März 2006

060307

ENERGIE-CHRONIK


Baltische Staaten planen neues Kernkraftwerk in Ignalina

Litauen, Lettland und Estland wollen bis 2015 am Standort Ignalina gemeinsam ein Kernkraftwerk errichten, um die Energielücke zu schließen, die durch die Abschaltung der beiden alten Blöcke in Ignalina entsteht. Dies vereinbarten die Regierungschefs Algirdas Brazauskas, Aigars Kalvitis und Andrus Ansip am 27. Februar bei einem energiepolitischen Treffen in der litauischen Stadt Trakai. Wie es in einer Mitteilung der litauischen Regierung weiter hieß, sollen die Landesversorger Lietuvos Energija, Latvenergo und Eesti Energia zur Beteiligung an dem Projekt aufgefordert werden.

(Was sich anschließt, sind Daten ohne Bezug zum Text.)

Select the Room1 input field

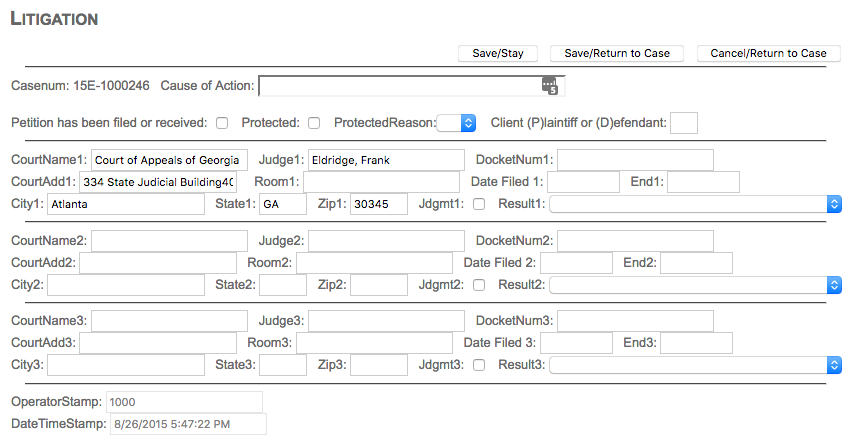coord(381,182)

Die Baukosten des neuen Druckwasserreaktors werden auf zwei bis drei Milliarden Euro veranschlagt. Offenbar rechnen die baltischen Staaten mit finanzieller Unterstützung durch ausländische Investoren und die EU. Bereits im Januar ließ der litauische Regierungschef Brazauskas bei einer internationalen Energiekonferenz verlauten, daß sich sein Land um internationale Hilfe zur Errichtung und Finanzierung des Reaktors "Ignalina-3" mit einer Leistung von 600 MW bemühe. Der neue Reaktor werde mit Beteiligung großer europäischer Unternehmen gebaut und anschließend auf rein kommerzieller Basis betrieben.

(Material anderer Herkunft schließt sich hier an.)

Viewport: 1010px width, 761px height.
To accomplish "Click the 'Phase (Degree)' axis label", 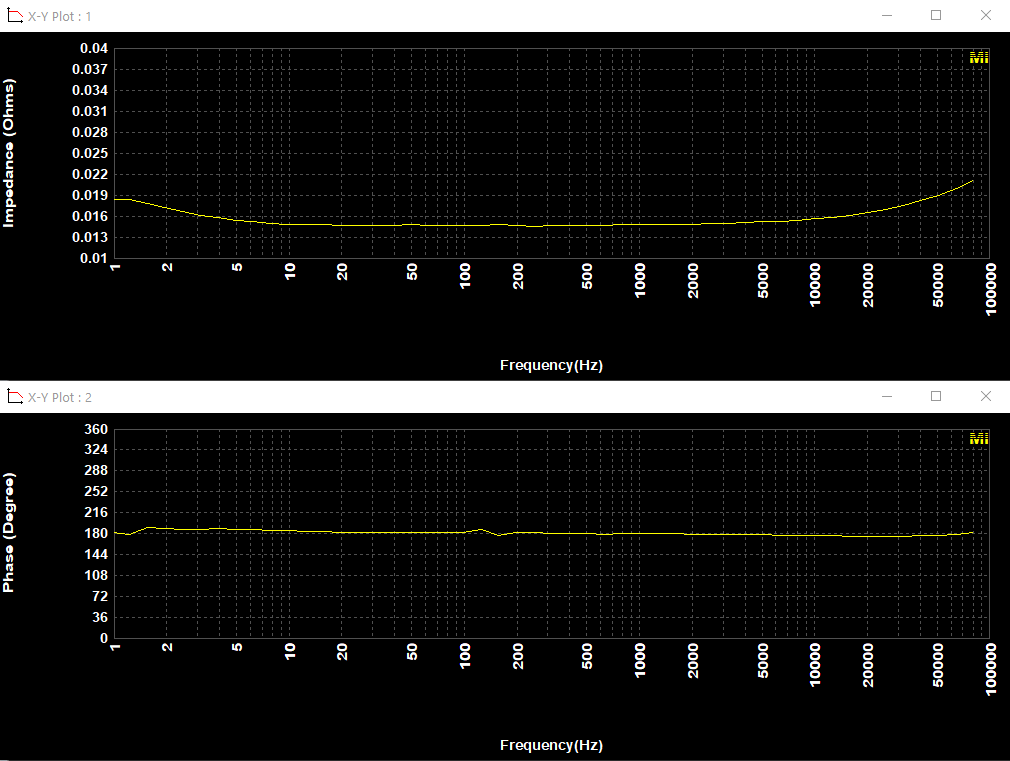I will pos(10,532).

Litauen will den alten RBMK-Reaktor noch bis 2015 betreiben

Derzeit betreibt Litauen in Ignalina noch einen Reaktorblock vom Tschernobyl-Typ RBMK mit einer Leistung von 1300 Megawatt. Der Standort befindet sich am Ufer eines Sees, zu dessen Anrainern auch Lettland und Weißrußland gehören. Ein zweiter, identischer Reaktorblock war Anfang 2005 auf auf Drängen der EU abgeschaltet worden. Die beiden Blöcke bestritten bis dahin achtzig Prozent der litauischen Stromerzeugung und ermöglichten es dem Land sogar, mehr als die Hälfte der Jahresproduktion von 15,5 Terawattstunden in die Nachbarländer zu exportieren. Bis 2009 soll auch der zweite Block abgeschaltet werden. Die litauische Regierung drängt allerdings gegenüber der EU auf eine Verlängerung der Frist. Die jetzt vorgelegte Zeitplanung für den Neubau eines Kernkraftwerks läßt vermuten, daß sie den RBMK-Reaktor mindestens bis 2015 am Netz belassen will.

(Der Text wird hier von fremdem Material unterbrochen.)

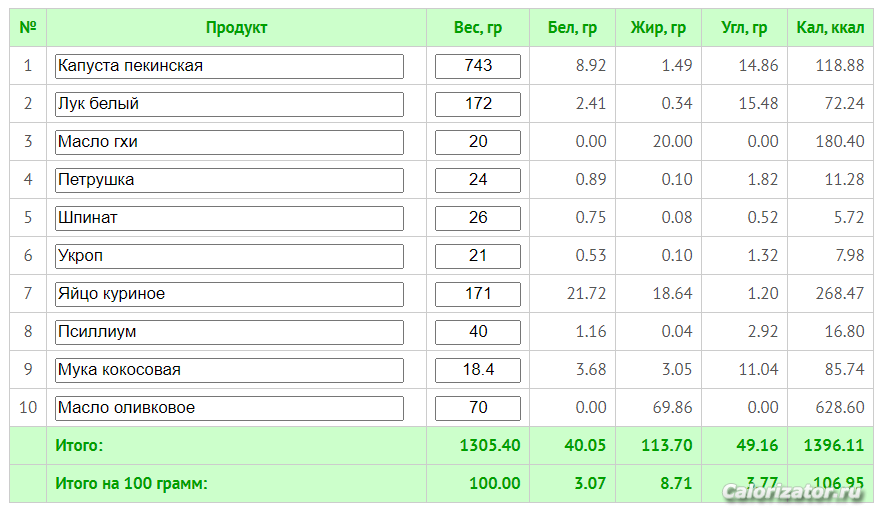Select the Петрушка product input

coord(229,180)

EU soll gegenüber Energie-Lieferanten mit "einer einzigen starken Stimme" sprechen können

Die drei baltischen Regierungschefs verabschiedeten bei ihrem Treffen in Trakai eine gemeinsame Erklärung, in der sie vor dem Hintergrund des jüngsten Gas-Lieferstopps für die Ukraine (060101) die EU-Staaten zu einer gemeinsamen Energiepolitik in Verbindung mit der Außen- und Sicherheitspolitik auffordern. Die EU müsse gegenüber den Energielieferanten mit "einer einzigen starken Stimme" sprechen können. Insbesondere müsse die Gemeinschaft ihr Augenmerk der Abhängigkeit und Verletzlichkeit der Mitgliedsstaaten von Energieimporten widmen und Vorkehrungen für ein gemeinsames Vorgehen treffen, falls einzelnen Ländern die Energiezufuhr abgeschnitten werden sollte. In ihrer Erklärung warnten die drei Regierungschefs ferner davor, daß die Schließung des Kernkraftwerks Ignalina "schwerwiegende Auswirkungen auf die Energiesicherheit der baltischen Staaten" haben werde.